Mindbodygreen recently published an article analyzing the difference between parsley and cilantro. Not only do these two herbs look the same, but their nutritional benefits beg you to start incorporating them into your diet. They can be consumed cooked or raw, from using them to punch up the flavor in your soups to throwing them into your blender for smoothies. These potent plants are chock full of nutrition, containing anti-inflammatory antioxidants that support blood sugar, brain health, and immunity.
My favorite way to consume them kills two birds with one stone: Chimichurri Sauce!
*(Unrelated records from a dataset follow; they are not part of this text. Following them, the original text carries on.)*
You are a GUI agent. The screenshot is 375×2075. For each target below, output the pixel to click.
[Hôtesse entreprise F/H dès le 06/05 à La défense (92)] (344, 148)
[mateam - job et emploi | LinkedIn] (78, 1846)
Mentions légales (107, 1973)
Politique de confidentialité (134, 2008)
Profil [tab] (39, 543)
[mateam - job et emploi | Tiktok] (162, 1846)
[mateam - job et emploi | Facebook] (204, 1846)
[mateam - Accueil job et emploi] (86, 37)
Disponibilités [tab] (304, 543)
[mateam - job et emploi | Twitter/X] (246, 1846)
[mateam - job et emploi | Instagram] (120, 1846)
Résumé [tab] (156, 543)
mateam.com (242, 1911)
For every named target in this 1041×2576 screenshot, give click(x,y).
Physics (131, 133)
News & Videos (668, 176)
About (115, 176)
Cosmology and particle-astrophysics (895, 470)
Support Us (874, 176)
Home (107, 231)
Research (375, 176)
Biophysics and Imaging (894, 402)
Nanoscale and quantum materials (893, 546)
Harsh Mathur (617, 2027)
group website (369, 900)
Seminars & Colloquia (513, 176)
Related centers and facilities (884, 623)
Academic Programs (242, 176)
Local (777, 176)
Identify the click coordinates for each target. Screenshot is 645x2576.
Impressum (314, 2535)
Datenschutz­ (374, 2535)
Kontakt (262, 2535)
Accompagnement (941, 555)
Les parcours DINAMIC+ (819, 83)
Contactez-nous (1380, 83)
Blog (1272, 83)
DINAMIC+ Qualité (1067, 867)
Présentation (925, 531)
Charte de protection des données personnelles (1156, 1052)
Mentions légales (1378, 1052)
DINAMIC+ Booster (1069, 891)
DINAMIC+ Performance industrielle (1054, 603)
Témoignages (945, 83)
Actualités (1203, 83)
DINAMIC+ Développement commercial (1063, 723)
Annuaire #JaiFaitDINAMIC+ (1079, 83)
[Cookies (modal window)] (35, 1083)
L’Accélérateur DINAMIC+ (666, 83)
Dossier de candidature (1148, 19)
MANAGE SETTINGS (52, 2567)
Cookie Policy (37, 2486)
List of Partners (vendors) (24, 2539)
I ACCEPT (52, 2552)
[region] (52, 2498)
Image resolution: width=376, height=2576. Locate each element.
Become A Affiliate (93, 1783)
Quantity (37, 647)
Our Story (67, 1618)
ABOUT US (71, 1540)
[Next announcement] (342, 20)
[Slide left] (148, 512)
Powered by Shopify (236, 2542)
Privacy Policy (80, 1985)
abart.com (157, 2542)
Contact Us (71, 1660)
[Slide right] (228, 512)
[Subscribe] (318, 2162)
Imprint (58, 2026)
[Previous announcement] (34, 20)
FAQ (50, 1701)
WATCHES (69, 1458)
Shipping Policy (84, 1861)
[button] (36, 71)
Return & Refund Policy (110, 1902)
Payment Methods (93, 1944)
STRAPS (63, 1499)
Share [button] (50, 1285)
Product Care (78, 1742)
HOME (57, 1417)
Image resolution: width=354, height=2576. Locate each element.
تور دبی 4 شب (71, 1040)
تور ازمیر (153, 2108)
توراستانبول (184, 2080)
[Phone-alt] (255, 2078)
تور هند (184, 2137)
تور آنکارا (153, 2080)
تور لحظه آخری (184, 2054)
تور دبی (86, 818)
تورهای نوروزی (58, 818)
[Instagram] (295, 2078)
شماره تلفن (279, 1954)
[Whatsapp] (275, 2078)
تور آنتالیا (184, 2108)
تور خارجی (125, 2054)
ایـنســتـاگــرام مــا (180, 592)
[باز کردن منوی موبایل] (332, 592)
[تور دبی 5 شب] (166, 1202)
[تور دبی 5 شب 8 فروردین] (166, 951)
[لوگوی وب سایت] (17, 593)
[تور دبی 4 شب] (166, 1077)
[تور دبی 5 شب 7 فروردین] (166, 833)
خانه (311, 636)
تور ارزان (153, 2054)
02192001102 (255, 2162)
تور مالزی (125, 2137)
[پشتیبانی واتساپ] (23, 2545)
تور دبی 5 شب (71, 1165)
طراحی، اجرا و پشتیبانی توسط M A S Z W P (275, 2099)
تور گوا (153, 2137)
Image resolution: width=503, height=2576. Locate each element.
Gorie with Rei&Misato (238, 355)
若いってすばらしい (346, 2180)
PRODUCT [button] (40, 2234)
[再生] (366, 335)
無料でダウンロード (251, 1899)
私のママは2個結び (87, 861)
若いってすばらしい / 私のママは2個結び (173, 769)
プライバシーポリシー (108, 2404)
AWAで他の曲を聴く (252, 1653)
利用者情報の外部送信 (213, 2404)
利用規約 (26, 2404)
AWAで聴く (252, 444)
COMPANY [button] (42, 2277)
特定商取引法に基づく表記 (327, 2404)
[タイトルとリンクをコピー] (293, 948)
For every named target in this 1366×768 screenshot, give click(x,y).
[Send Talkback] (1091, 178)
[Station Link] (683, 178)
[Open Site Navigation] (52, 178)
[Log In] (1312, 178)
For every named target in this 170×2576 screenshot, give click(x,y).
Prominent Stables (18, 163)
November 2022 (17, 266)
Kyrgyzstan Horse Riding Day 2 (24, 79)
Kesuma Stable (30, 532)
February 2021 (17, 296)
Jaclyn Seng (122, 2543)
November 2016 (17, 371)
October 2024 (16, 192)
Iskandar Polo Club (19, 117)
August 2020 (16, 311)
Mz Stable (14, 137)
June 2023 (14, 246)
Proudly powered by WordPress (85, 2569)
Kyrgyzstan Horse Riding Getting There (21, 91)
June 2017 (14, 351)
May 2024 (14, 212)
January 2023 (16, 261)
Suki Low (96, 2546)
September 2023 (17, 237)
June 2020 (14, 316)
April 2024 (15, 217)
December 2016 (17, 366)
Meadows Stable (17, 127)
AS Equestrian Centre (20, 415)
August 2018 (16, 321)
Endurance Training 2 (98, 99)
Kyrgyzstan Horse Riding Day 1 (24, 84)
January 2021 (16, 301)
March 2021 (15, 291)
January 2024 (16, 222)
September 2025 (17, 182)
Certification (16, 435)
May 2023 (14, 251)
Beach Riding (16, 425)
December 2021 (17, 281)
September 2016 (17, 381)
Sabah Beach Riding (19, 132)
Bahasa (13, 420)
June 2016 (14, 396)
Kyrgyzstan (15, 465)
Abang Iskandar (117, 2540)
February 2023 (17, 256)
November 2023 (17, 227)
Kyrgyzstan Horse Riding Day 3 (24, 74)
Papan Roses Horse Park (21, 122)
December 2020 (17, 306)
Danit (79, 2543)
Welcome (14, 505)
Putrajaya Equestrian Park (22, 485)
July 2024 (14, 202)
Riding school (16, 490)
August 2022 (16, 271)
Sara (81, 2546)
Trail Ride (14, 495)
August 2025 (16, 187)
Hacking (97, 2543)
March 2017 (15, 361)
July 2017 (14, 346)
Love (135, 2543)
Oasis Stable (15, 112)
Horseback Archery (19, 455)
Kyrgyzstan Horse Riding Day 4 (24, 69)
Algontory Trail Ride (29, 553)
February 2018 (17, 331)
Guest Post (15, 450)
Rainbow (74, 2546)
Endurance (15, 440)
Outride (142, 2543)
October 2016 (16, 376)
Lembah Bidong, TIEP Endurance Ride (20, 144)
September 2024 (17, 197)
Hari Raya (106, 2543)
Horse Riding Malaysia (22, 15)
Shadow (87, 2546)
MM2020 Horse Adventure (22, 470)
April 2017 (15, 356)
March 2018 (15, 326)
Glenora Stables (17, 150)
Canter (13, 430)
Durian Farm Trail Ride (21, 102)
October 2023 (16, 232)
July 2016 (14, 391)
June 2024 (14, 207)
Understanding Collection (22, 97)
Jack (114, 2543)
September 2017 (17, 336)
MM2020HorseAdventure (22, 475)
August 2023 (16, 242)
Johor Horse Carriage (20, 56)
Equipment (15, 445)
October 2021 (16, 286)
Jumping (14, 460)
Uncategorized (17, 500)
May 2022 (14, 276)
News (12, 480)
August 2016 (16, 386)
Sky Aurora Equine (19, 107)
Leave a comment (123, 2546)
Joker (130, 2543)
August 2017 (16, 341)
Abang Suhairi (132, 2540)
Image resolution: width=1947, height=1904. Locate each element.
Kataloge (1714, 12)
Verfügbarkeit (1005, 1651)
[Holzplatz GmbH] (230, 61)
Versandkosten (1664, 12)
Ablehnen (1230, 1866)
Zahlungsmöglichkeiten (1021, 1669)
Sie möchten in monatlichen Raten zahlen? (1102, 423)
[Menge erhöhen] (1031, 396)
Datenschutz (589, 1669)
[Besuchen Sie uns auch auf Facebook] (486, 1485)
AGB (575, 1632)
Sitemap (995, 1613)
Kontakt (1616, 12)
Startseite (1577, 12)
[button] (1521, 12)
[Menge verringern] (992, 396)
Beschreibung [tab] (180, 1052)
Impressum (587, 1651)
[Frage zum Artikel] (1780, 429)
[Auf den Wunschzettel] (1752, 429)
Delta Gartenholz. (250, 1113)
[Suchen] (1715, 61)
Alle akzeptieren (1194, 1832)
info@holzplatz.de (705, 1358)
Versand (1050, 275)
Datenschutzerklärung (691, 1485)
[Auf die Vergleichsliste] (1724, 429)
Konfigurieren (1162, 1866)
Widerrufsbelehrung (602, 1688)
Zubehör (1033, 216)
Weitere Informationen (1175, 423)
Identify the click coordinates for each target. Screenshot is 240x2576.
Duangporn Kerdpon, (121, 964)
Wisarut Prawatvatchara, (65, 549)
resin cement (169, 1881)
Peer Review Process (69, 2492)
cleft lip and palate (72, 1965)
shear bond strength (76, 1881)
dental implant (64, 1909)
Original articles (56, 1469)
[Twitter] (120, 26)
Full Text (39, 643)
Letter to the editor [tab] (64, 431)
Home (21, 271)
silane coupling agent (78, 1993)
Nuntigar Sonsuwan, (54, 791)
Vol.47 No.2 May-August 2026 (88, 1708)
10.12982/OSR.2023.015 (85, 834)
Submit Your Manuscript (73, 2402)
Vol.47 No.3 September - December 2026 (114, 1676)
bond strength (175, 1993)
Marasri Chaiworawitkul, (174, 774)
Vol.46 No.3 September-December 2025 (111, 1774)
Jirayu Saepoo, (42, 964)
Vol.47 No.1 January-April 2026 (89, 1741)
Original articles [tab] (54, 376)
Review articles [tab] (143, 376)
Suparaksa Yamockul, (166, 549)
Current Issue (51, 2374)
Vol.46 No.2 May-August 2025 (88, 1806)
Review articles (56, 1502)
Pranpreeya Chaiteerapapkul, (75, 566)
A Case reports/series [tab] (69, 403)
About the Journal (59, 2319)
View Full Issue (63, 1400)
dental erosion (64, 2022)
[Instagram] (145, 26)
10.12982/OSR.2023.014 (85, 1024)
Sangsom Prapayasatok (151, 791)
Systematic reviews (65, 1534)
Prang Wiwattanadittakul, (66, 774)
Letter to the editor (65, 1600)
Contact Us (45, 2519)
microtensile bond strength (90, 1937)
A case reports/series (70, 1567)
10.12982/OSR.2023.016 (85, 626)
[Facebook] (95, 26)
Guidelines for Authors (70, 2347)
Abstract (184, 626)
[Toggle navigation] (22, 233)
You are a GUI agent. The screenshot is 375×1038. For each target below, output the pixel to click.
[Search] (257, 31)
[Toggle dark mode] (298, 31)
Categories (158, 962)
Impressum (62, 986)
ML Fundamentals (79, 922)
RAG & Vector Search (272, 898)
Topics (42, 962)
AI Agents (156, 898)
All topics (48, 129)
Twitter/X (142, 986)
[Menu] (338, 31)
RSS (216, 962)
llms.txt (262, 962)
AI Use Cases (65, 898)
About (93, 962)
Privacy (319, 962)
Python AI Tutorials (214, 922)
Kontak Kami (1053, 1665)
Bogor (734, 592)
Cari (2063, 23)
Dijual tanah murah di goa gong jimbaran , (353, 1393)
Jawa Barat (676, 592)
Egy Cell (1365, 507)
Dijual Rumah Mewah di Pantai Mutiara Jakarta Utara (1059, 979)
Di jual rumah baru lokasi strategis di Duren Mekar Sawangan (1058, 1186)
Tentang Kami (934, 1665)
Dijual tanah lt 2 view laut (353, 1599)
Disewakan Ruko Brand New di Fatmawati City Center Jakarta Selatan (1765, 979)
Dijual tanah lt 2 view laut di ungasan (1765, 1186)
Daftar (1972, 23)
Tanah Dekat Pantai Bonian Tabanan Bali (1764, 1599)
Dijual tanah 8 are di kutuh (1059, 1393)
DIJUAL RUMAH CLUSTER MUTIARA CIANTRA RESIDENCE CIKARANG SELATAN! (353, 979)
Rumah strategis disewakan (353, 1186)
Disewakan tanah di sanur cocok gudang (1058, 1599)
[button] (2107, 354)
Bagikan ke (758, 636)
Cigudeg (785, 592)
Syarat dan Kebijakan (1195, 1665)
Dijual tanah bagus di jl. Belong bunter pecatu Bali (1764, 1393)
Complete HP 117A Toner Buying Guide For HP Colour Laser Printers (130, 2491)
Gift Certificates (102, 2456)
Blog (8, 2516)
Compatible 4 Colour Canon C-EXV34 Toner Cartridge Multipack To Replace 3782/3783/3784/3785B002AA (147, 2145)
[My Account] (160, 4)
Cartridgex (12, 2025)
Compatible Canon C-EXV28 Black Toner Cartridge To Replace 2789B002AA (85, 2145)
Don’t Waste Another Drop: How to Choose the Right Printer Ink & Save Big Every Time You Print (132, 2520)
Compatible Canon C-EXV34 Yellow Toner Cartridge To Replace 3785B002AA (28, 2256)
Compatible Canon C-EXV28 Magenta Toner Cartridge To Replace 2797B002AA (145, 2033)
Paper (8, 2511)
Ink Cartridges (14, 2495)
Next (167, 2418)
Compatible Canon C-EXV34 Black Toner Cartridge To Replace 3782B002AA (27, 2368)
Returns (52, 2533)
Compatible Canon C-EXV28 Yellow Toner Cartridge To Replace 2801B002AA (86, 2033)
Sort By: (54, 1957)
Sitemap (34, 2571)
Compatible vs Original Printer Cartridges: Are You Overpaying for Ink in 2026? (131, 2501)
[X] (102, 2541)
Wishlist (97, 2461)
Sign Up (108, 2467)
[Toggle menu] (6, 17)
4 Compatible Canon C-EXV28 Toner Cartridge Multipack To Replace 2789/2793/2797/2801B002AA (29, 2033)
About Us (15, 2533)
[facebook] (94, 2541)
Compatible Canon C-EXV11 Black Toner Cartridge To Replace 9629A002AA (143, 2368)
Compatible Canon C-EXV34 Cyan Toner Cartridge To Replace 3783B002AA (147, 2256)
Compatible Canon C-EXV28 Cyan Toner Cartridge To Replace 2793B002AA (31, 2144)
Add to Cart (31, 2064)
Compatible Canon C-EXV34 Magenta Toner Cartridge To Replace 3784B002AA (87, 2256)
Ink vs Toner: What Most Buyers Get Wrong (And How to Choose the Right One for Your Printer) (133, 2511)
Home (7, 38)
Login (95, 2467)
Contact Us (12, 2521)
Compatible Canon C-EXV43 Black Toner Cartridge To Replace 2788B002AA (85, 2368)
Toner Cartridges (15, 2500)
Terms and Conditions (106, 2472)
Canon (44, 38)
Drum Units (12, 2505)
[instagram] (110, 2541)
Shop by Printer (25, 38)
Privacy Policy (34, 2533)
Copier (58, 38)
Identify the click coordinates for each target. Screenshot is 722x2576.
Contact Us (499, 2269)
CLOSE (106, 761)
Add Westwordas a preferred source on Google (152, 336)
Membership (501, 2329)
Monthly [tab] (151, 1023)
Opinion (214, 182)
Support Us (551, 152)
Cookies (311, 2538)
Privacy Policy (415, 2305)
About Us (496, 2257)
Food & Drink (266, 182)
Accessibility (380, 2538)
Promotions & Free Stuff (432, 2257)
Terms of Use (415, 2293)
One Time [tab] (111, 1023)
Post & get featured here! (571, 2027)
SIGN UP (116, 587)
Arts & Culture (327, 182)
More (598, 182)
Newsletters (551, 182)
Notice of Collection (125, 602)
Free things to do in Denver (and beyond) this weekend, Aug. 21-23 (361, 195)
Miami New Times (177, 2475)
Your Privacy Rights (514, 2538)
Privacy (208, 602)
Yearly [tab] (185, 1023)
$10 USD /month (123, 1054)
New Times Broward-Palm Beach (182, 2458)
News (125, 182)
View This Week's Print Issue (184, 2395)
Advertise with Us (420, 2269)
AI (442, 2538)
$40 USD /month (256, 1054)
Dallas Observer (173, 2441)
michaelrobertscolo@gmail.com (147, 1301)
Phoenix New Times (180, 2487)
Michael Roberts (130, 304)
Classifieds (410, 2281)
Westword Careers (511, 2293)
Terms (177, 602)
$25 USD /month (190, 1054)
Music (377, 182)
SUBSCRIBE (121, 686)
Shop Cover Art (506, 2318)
Find the flavorful recipe below.
Chimichurri Sauce
Herbs and spices are blended together to yield this delicious sauce. The perfect condiment for lean proteins or drizzle as a dressing.
Equipment
- Blender or food processor
Ingredients
- ½ cup olive oil
- ⅓ cup red wine vinegar
- 1 cup fresh Italian parsley, finely chopped
- ¼ cup fresh cilantro, finely chopped
- 2 garlic cloves, minced
- ¾ – 1 teaspoon crushed red pepper flakes
- ½ teaspoon ground cumin
- ½ teaspoon sea salt
Instructions
- Place everything in a food processor or high-speed blender. Blend until smooth.
- Transfer the sauce to a small bowl and allow to sit for 30 minutes before serving if able. It is even better the next day!
Notes
Storage: Keep refrigerated in an airtight jar or container for up to 1 week.
Enjoy it as a dressing or marinade. I suggest topping it on your favorite protein!